MENTAWAI ISLANDS, Indonesia (AP) — Rescuers searching islands ravaged by a tsunami off western Indonesia raised the death toll to 370 Thursday as more corpses were wrapped in body bags or buried by neighbors. Officials said hundreds of missing people may have been swept out to sea.

Elsewhere in Indonesia, the volcano that killed 33 people earlier this week began erupting again, though there were no reports of new injuries or damage. Mourners held a mass burial Thursday during a lull in Mount Merapi’s rumblings.

The twin catastrophes struck within 24 hours in different corners of the seismically charged region, severely testing the nation’s emergency response network.

Islanders dug graves and slung up tarps to sleep under in one of the areas hardest hit by a 10-foot wave that swept houses off their foundations and deposited the shattered remains in the jungle. Many residents who fled to the hills were refusing to return home for fear the sea might lash out again.

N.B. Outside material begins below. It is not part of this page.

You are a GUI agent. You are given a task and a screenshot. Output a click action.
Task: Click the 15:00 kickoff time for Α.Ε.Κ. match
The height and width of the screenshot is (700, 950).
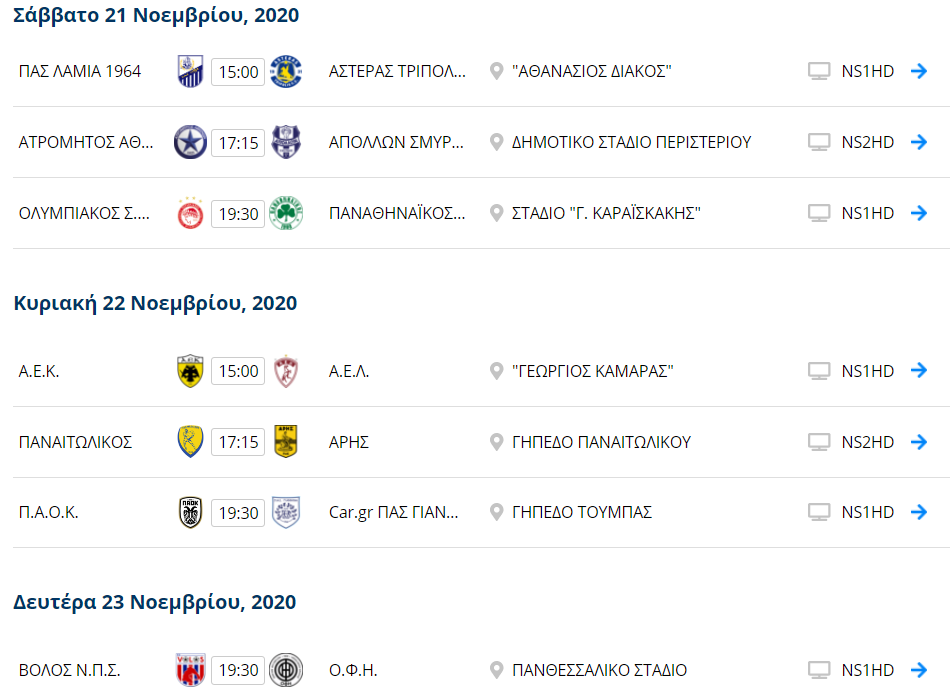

Officials say a multimillion-dollar warning system installed after a monster 2004 quake and tsunami broke down one month ago because it was not being properly maintained. A German official at the project disputed that, saying the system was working but the quake’s epicenter was too close to the Mentawai islands for residents to get the warning before the killer wave hit.

Indonesian Vice President Boediono (upper right with white shirt) looks at the bodies of tsunami victims in Pagai Utara, Mentawai Islands, on Wednesday. (Associated Press)
Indonesian Vice President Boediono (upper right with white shirt) looks at the ... more >

Search and rescue teams — kept away for days by stormy seas and bad weather — found roads and beaches with swollen corpses lying on them, according to Harmensyah, head of the West Sumatra provincial disaster management center.

Some wore face masks as they wrapped corpses in black body bags on Pagai Utara, one of the four main islands in the Mentawai chain located between Sumatra and the Indian Ocean.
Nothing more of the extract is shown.